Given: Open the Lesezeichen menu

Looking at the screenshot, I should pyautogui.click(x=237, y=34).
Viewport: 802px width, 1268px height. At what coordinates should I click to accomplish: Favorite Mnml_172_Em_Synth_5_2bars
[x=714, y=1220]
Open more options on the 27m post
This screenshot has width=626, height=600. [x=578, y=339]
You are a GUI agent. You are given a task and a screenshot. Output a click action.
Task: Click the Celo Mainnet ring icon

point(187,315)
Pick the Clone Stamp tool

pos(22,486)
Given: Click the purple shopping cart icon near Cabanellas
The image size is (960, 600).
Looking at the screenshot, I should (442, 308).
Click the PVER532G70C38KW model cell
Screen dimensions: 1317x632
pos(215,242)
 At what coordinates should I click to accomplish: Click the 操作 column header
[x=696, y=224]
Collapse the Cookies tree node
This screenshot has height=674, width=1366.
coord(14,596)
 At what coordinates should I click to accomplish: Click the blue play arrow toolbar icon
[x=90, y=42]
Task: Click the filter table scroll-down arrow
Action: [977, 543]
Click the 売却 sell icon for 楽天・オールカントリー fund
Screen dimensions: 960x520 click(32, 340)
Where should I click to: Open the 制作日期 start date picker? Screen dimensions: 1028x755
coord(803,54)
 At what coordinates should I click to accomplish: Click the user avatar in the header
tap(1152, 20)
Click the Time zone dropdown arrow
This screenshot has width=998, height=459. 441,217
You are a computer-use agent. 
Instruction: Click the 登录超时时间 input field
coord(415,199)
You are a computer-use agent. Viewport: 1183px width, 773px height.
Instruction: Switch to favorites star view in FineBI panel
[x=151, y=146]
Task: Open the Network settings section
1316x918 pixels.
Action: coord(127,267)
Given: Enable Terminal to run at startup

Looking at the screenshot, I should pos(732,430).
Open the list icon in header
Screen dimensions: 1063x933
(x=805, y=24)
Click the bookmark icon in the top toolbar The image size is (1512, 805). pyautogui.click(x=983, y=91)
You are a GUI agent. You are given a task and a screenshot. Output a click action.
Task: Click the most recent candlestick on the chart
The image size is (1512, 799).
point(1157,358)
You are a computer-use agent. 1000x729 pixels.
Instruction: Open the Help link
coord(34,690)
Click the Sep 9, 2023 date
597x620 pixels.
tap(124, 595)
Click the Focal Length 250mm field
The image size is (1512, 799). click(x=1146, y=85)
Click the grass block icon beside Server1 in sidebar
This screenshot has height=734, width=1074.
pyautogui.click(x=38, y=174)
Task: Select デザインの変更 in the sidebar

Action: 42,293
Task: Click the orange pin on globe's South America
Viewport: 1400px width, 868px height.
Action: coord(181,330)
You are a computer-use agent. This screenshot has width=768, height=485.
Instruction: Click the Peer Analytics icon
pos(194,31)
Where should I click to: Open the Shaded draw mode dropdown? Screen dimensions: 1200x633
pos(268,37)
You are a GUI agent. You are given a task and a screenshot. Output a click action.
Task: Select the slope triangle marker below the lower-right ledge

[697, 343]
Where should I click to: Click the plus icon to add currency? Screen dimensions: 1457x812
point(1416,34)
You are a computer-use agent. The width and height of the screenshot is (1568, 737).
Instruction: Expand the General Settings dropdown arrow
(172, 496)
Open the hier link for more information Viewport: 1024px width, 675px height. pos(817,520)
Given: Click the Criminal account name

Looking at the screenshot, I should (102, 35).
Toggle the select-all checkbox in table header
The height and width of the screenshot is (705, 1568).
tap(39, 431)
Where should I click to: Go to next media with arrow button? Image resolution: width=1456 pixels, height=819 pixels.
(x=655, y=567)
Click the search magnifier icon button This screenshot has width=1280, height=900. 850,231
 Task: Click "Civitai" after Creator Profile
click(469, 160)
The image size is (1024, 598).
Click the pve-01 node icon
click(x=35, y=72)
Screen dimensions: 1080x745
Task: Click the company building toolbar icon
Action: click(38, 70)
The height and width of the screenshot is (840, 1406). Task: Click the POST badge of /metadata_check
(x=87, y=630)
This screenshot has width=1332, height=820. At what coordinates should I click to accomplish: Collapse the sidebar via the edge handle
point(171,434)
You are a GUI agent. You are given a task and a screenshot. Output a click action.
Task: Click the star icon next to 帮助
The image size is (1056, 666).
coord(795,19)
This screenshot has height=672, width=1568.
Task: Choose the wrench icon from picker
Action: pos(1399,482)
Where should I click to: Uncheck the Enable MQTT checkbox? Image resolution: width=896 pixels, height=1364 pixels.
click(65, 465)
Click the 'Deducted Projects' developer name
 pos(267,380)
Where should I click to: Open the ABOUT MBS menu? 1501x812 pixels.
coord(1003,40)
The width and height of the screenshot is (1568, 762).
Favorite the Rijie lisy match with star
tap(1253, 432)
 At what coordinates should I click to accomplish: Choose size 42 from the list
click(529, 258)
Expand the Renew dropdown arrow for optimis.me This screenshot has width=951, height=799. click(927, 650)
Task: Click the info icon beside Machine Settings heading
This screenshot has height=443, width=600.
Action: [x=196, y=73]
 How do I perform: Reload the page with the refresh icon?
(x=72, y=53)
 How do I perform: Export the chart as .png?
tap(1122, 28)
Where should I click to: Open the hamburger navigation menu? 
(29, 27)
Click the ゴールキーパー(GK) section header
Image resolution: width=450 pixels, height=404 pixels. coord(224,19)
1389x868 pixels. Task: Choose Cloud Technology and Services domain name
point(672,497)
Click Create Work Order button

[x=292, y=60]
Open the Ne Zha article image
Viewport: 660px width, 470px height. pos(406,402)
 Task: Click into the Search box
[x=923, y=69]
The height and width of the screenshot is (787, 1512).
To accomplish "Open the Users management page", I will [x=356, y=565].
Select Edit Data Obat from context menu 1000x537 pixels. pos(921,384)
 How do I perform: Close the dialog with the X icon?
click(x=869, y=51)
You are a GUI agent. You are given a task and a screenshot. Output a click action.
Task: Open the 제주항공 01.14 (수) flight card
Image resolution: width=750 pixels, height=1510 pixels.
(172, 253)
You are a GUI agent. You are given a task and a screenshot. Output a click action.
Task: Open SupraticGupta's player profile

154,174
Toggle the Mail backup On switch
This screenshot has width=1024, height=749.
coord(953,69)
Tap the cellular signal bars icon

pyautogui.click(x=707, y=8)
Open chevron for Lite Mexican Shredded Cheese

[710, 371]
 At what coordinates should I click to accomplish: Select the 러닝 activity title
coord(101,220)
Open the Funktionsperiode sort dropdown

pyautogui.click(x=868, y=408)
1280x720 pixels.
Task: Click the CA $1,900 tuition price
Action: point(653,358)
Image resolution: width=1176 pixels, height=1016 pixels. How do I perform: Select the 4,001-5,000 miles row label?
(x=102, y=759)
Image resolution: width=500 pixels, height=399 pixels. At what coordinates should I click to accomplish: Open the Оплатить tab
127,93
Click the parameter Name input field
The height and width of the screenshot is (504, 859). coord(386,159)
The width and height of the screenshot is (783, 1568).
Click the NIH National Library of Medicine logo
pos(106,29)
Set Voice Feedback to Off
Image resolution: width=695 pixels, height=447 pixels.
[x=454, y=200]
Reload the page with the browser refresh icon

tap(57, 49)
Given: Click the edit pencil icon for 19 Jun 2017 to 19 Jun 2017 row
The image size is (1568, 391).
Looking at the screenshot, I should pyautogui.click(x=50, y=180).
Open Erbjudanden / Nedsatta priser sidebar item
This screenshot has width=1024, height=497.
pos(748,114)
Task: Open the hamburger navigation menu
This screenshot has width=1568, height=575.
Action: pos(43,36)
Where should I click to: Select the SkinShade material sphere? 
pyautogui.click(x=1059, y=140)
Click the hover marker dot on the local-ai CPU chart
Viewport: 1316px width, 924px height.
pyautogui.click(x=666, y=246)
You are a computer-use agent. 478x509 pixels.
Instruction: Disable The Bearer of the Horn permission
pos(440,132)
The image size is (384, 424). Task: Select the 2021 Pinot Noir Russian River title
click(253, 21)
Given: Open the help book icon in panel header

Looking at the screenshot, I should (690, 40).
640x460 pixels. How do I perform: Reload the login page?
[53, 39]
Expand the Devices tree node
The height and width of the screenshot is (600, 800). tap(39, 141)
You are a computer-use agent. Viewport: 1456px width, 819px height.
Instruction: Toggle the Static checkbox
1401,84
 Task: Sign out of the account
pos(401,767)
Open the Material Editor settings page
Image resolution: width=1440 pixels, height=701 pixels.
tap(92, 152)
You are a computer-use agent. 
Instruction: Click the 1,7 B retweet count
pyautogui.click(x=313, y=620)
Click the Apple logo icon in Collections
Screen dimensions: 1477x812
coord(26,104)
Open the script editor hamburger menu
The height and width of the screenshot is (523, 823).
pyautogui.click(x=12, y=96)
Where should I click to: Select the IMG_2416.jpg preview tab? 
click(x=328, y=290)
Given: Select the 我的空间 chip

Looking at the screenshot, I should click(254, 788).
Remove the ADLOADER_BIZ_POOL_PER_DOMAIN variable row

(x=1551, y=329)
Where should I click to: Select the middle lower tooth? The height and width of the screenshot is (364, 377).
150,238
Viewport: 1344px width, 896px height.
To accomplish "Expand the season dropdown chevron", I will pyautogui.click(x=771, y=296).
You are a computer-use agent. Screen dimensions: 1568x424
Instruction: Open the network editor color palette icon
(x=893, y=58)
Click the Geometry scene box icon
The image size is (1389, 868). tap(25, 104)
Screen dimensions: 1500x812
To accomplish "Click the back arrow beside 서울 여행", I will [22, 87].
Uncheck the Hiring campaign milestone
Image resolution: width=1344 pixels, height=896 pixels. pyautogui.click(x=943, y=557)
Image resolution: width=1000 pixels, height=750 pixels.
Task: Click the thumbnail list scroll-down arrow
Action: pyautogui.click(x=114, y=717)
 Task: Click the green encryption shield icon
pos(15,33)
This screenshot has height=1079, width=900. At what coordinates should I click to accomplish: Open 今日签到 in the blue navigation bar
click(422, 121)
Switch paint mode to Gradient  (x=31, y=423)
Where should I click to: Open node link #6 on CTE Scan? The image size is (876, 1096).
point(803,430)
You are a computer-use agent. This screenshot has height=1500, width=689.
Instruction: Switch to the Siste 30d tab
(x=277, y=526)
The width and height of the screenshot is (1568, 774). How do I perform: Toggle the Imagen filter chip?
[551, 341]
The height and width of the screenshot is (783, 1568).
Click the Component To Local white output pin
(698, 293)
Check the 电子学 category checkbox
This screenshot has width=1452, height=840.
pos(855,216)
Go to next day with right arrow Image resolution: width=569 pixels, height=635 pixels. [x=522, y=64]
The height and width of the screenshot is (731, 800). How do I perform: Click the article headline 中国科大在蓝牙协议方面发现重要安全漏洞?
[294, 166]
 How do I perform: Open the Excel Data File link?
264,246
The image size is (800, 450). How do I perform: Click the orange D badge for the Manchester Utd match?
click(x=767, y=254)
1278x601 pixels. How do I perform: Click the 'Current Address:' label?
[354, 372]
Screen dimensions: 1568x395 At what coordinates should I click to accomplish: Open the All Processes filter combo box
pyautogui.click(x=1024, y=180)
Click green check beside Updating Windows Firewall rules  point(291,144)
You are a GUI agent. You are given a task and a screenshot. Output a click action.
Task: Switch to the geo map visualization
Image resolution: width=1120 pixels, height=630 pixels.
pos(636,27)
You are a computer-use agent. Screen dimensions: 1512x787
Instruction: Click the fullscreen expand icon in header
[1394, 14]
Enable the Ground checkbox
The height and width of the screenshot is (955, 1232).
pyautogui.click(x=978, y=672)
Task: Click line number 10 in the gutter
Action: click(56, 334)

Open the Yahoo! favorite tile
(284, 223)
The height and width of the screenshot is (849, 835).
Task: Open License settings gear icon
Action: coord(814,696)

Goal of the exercise >> Starting at the line that contains "Task: Open the Network settings section" and ending at the line that contains "point(1416,34)", repeat those lines of the items above, changing "Instruction" to "Command" and leaving everything else the same.

Answer for the task >>
Task: Open the Network settings section
1316x918 pixels.
Action: coord(127,267)
Given: Enable Terminal to run at startup

Looking at the screenshot, I should pos(732,430).
Open the list icon in header
Screen dimensions: 1063x933
(x=805, y=24)
Click the bookmark icon in the top toolbar The image size is (1512, 805). pyautogui.click(x=983, y=91)
You are a GUI agent. You are given a task and a screenshot. Output a click action.
Task: Click the most recent candlestick on the chart
The image size is (1512, 799).
point(1157,358)
You are a computer-use agent. 1000x729 pixels.
Command: Open the Help link
coord(34,690)
Click the Sep 9, 2023 date
597x620 pixels.
tap(124, 595)
Click the Focal Length 250mm field
The image size is (1512, 799). click(x=1146, y=85)
Click the grass block icon beside Server1 in sidebar
This screenshot has height=734, width=1074.
pyautogui.click(x=38, y=174)
Task: Select デザインの変更 in the sidebar

Action: 42,293
Task: Click the orange pin on globe's South America
Viewport: 1400px width, 868px height.
Action: coord(181,330)
You are a computer-use agent. This screenshot has width=768, height=485.
Command: Click the Peer Analytics icon
pos(194,31)
Where should I click to: Open the Shaded draw mode dropdown? Screen dimensions: 1200x633
pos(268,37)
You are a GUI agent. You are given a task and a screenshot. Output a click action.
Task: Select the slope triangle marker below the lower-right ledge

[697, 343]
Where should I click to: Click the plus icon to add currency? Screen dimensions: 1457x812
point(1416,34)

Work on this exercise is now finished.